Written instruction:
Copy the entries below, replacing every occurrence of "computer-use agent" with "screen automation assistant" and leaving everything else unchanged.

Raw records:
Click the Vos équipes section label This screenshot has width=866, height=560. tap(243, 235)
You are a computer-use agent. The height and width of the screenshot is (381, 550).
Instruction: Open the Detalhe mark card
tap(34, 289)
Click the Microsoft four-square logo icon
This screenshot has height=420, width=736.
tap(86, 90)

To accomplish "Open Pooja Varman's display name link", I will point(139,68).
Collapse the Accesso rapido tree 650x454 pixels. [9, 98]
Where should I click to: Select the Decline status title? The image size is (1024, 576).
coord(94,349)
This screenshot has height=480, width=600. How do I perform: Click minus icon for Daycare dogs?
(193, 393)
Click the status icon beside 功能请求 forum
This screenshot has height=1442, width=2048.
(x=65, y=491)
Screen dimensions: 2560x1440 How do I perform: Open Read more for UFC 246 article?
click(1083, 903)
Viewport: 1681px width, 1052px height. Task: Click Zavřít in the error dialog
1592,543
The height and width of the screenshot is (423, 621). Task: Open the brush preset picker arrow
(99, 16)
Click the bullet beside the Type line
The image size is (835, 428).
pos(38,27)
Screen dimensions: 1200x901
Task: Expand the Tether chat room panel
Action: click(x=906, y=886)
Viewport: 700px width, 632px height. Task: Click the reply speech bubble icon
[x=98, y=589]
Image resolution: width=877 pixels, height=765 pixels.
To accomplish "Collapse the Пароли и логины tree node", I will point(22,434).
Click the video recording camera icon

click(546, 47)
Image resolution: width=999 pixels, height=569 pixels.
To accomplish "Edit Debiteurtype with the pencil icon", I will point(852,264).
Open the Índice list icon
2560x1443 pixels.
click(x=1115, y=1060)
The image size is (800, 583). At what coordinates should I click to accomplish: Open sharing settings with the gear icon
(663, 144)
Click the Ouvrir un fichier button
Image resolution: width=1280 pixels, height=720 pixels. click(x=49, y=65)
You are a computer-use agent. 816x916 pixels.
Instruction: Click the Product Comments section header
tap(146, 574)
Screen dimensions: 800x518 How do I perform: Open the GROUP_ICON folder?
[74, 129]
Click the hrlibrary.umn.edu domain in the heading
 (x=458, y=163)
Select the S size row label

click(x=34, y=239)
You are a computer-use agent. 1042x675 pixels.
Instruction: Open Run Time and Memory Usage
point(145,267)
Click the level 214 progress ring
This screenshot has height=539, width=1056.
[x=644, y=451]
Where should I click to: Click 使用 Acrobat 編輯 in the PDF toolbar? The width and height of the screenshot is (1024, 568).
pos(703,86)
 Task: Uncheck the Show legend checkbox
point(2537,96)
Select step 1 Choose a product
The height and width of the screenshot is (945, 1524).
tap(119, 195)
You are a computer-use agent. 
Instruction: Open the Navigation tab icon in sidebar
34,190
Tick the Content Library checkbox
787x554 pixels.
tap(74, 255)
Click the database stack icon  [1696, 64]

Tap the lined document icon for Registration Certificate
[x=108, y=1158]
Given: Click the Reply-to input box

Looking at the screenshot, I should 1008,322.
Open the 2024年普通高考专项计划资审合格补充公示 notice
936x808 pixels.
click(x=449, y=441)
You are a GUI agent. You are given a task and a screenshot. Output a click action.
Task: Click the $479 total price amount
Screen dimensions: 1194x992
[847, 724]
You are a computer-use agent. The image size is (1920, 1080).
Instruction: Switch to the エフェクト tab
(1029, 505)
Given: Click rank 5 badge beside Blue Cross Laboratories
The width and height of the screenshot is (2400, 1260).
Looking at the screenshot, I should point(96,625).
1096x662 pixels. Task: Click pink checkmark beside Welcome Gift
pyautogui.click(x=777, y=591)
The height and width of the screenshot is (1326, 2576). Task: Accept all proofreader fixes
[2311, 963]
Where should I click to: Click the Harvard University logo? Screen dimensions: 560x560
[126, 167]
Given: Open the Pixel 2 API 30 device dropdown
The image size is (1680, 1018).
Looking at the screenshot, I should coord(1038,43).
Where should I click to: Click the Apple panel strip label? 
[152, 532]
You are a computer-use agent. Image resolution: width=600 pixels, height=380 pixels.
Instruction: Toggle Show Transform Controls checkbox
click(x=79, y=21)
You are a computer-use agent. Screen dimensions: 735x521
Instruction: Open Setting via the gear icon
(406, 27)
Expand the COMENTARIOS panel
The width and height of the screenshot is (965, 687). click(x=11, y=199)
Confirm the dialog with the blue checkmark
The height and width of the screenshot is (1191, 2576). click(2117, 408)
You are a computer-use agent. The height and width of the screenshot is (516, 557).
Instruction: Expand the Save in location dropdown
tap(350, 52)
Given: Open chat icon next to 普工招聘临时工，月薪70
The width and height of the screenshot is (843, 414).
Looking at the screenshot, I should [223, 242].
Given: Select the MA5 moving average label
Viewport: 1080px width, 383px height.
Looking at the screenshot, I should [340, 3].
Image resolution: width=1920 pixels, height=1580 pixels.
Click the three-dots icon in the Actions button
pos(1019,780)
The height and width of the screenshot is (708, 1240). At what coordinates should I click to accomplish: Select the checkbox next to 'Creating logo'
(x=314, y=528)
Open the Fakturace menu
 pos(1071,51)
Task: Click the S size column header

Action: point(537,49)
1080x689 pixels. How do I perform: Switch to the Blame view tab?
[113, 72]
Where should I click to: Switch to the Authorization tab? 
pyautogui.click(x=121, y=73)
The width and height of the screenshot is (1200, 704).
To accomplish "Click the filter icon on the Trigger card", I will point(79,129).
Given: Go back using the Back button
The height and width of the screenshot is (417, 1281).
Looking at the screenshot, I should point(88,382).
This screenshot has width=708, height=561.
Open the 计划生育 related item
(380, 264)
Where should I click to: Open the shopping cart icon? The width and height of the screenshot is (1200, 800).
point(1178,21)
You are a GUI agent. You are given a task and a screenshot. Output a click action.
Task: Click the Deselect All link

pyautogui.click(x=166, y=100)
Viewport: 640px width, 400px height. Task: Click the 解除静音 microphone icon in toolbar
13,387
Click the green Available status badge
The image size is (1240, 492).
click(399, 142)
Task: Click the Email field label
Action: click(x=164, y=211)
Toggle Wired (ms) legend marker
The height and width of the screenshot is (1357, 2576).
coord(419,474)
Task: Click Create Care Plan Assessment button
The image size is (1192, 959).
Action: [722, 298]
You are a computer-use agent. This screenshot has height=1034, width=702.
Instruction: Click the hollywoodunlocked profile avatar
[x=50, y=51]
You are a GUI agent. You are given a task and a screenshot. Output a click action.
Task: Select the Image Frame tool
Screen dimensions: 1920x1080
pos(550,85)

Answer:
Click the Vos équipes section label This screenshot has width=866, height=560. tap(243, 235)
You are a screen automation assistant. The height and width of the screenshot is (381, 550).
Instruction: Open the Detalhe mark card
tap(34, 289)
Click the Microsoft four-square logo icon
This screenshot has height=420, width=736.
tap(86, 90)

To accomplish "Open Pooja Varman's display name link", I will point(139,68).
Collapse the Accesso rapido tree 650x454 pixels. [9, 98]
Where should I click to: Select the Decline status title? The image size is (1024, 576).
coord(94,349)
This screenshot has height=480, width=600. How do I perform: Click minus icon for Daycare dogs?
(193, 393)
Click the status icon beside 功能请求 forum
This screenshot has height=1442, width=2048.
(x=65, y=491)
Screen dimensions: 2560x1440 How do I perform: Open Read more for UFC 246 article?
click(1083, 903)
Viewport: 1681px width, 1052px height. Task: Click Zavřít in the error dialog
1592,543
The height and width of the screenshot is (423, 621). Task: Open the brush preset picker arrow
(99, 16)
Click the bullet beside the Type line
The image size is (835, 428).
pos(38,27)
Screen dimensions: 1200x901
Task: Expand the Tether chat room panel
Action: click(x=906, y=886)
Viewport: 700px width, 632px height. Task: Click the reply speech bubble icon
[x=98, y=589]
Image resolution: width=877 pixels, height=765 pixels.
To accomplish "Collapse the Пароли и логины tree node", I will point(22,434).
Click the video recording camera icon

click(546, 47)
Image resolution: width=999 pixels, height=569 pixels.
To accomplish "Edit Debiteurtype with the pencil icon", I will point(852,264).
Open the Índice list icon
2560x1443 pixels.
click(x=1115, y=1060)
The image size is (800, 583). At what coordinates should I click to accomplish: Open sharing settings with the gear icon
(663, 144)
Click the Ouvrir un fichier button
Image resolution: width=1280 pixels, height=720 pixels. click(x=49, y=65)
You are a screen automation assistant. 816x916 pixels.
Instruction: Click the Product Comments section header
tap(146, 574)
Screen dimensions: 800x518 How do I perform: Open the GROUP_ICON folder?
[74, 129]
Click the hrlibrary.umn.edu domain in the heading
 (x=458, y=163)
Select the S size row label

click(x=34, y=239)
You are a screen automation assistant. 1042x675 pixels.
Instruction: Open Run Time and Memory Usage
point(145,267)
Click the level 214 progress ring
This screenshot has height=539, width=1056.
[x=644, y=451]
Where should I click to: Click 使用 Acrobat 編輯 in the PDF toolbar? The width and height of the screenshot is (1024, 568).
pos(703,86)
 Task: Uncheck the Show legend checkbox
point(2537,96)
Select step 1 Choose a product
The height and width of the screenshot is (945, 1524).
tap(119, 195)
You are a screen automation assistant. 
Instruction: Open the Navigation tab icon in sidebar
34,190
Tick the Content Library checkbox
787x554 pixels.
tap(74, 255)
Click the database stack icon  [1696, 64]

Tap the lined document icon for Registration Certificate
[x=108, y=1158]
Given: Click the Reply-to input box

Looking at the screenshot, I should 1008,322.
Open the 2024年普通高考专项计划资审合格补充公示 notice
936x808 pixels.
click(x=449, y=441)
You are a GUI agent. You are given a task and a screenshot. Output a click action.
Task: Click the $479 total price amount
Screen dimensions: 1194x992
[847, 724]
You are a screen automation assistant. The image size is (1920, 1080).
Instruction: Switch to the エフェクト tab
(1029, 505)
Given: Click rank 5 badge beside Blue Cross Laboratories
The width and height of the screenshot is (2400, 1260).
Looking at the screenshot, I should point(96,625).
1096x662 pixels. Task: Click pink checkmark beside Welcome Gift
pyautogui.click(x=777, y=591)
The height and width of the screenshot is (1326, 2576). Task: Accept all proofreader fixes
[2311, 963]
Where should I click to: Click the Harvard University logo? Screen dimensions: 560x560
[126, 167]
Given: Open the Pixel 2 API 30 device dropdown
The image size is (1680, 1018).
Looking at the screenshot, I should coord(1038,43).
Where should I click to: Click the Apple panel strip label? 
[152, 532]
You are a screen automation assistant. Image resolution: width=600 pixels, height=380 pixels.
Instruction: Toggle Show Transform Controls checkbox
click(x=79, y=21)
You are a screen automation assistant. Screen dimensions: 735x521
Instruction: Open Setting via the gear icon
(406, 27)
Expand the COMENTARIOS panel
The width and height of the screenshot is (965, 687). click(x=11, y=199)
Confirm the dialog with the blue checkmark
The height and width of the screenshot is (1191, 2576). click(2117, 408)
You are a screen automation assistant. The height and width of the screenshot is (516, 557).
Instruction: Expand the Save in location dropdown
tap(350, 52)
Given: Open chat icon next to 普工招聘临时工，月薪70
The width and height of the screenshot is (843, 414).
Looking at the screenshot, I should [223, 242].
Given: Select the MA5 moving average label
Viewport: 1080px width, 383px height.
Looking at the screenshot, I should [340, 3].
Image resolution: width=1920 pixels, height=1580 pixels.
Click the three-dots icon in the Actions button
pos(1019,780)
The height and width of the screenshot is (708, 1240). At what coordinates should I click to accomplish: Select the checkbox next to 'Creating logo'
(x=314, y=528)
Open the Fakturace menu
 pos(1071,51)
Task: Click the S size column header

Action: point(537,49)
1080x689 pixels. How do I perform: Switch to the Blame view tab?
[113, 72]
Where should I click to: Switch to the Authorization tab? 
pyautogui.click(x=121, y=73)
The width and height of the screenshot is (1200, 704).
To accomplish "Click the filter icon on the Trigger card", I will point(79,129).
Given: Go back using the Back button
The height and width of the screenshot is (417, 1281).
Looking at the screenshot, I should point(88,382).
This screenshot has width=708, height=561.
Open the 计划生育 related item
(380, 264)
Where should I click to: Open the shopping cart icon? The width and height of the screenshot is (1200, 800).
point(1178,21)
You are a GUI agent. You are given a task and a screenshot. Output a click action.
Task: Click the Deselect All link

pyautogui.click(x=166, y=100)
Viewport: 640px width, 400px height. Task: Click the 解除静音 microphone icon in toolbar
13,387
Click the green Available status badge
The image size is (1240, 492).
click(399, 142)
Task: Click the Email field label
Action: click(x=164, y=211)
Toggle Wired (ms) legend marker
The height and width of the screenshot is (1357, 2576).
coord(419,474)
Task: Click Create Care Plan Assessment button
The image size is (1192, 959).
Action: [722, 298]
You are a screen automation assistant. This screenshot has height=1034, width=702.
Instruction: Click the hollywoodunlocked profile avatar
[x=50, y=51]
You are a GUI agent. You are given a task and a screenshot. Output a click action.
Task: Select the Image Frame tool
Screen dimensions: 1920x1080
pos(550,85)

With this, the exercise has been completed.